Since the attack is stochastic, given multiple nodes can have the same multiplex degree, we repeat targeted attack multiple times. For the species multiplexes, we repeat the attack either 1000 or 100 times.

Robustness for partial attack curves

For Fig. 5, we estimate robustness for a subset of functionally important gene–protein pairs and compare that against a random set of gene–protein pairs in the multiplex. Here, we explain the strategy to conduct such a comparison. Assume that \(S = \{S_1, S_2,\ldots , S_M\}\) is a collection of sets of gene–protein pairs in a multiplex. Here M is the total number of sets.

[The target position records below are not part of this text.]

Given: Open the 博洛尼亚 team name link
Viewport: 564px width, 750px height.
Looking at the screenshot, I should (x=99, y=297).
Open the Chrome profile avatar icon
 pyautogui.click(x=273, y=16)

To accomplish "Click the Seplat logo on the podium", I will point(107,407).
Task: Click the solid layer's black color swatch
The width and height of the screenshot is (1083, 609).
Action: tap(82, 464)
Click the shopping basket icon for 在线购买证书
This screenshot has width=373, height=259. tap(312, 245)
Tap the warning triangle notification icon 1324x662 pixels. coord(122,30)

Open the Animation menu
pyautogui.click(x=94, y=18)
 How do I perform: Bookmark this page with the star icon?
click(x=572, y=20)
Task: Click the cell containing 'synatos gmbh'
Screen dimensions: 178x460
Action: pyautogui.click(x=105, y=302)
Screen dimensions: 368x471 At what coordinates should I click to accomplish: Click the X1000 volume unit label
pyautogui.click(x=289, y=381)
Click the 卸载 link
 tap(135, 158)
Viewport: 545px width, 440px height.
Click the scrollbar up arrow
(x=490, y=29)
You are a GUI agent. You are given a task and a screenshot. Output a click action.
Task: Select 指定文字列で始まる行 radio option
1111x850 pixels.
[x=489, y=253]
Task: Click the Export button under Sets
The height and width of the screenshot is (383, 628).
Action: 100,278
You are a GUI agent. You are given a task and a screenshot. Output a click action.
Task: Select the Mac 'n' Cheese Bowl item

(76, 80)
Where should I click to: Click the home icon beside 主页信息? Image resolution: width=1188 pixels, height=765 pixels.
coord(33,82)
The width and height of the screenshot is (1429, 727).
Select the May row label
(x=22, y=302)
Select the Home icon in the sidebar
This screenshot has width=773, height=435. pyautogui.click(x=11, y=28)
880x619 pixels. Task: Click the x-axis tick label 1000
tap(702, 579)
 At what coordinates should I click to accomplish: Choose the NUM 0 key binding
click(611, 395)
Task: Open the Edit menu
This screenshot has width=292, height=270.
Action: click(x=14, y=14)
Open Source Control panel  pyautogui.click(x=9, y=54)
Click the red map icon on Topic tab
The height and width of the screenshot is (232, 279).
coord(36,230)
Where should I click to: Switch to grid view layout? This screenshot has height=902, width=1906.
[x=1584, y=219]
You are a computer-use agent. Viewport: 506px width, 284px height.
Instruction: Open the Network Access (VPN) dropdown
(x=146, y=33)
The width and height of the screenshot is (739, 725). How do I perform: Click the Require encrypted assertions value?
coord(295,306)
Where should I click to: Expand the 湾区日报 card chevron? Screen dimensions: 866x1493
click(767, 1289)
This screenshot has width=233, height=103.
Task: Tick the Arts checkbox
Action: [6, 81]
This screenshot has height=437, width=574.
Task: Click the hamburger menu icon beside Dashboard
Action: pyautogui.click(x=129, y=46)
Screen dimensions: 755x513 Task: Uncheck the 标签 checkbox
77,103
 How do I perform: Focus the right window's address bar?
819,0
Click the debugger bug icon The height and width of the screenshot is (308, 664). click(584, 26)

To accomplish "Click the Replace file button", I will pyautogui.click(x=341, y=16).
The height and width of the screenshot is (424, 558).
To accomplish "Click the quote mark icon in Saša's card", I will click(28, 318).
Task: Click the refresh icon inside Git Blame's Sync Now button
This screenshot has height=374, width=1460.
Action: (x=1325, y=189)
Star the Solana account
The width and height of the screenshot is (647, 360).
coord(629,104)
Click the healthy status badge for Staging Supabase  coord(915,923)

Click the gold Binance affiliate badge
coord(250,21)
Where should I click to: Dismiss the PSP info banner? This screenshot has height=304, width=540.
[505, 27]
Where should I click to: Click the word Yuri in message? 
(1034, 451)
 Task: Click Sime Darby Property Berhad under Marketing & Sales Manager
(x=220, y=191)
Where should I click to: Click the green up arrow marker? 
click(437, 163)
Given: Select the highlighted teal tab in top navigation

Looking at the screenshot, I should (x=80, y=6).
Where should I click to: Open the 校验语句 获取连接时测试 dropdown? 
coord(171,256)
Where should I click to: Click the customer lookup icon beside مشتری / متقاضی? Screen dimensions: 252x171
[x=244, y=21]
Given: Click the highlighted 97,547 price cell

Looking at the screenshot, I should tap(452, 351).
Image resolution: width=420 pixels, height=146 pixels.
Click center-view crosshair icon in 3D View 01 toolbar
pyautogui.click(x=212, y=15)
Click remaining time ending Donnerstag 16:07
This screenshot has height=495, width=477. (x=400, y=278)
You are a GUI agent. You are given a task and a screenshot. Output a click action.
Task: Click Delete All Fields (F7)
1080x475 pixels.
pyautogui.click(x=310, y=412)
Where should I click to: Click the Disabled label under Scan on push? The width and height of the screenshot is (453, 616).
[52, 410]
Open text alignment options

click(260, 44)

Sets \(S_i\), \(i \in \{1, 2,\ldots , M\}\), can be mutually exclusive or not. Let \(M_{min}\) be the size of the smallest set in S. For an equitable comparison, we randomly sample (under an appropriate model) \(M_{min}\) number of gene–protein pairs from all the subsets, except for the smallest subset. We sample each subset 100 times. For each sampled version of a subset \(S_i \in S\), we attack the gene–protein pairs in \(S_i\) in decreasing order of multiplex degree for gene–protein pairs in that set, using the attack algorithm explained previously. We stop the attack once \(M_{min}\) number of gene–protein pairs have been removed from the multiplex. We also perform a similar partial attack on a set of randomly selected gene–protein pairs (under an appropriate null model). The size of the random set is set equal to \(M_{min}\). Robustness can be calculated for each subset based on the obtained partial attack curves. Relative robustness for each subset is calculated by comparing RobustArea for that subset against the random set.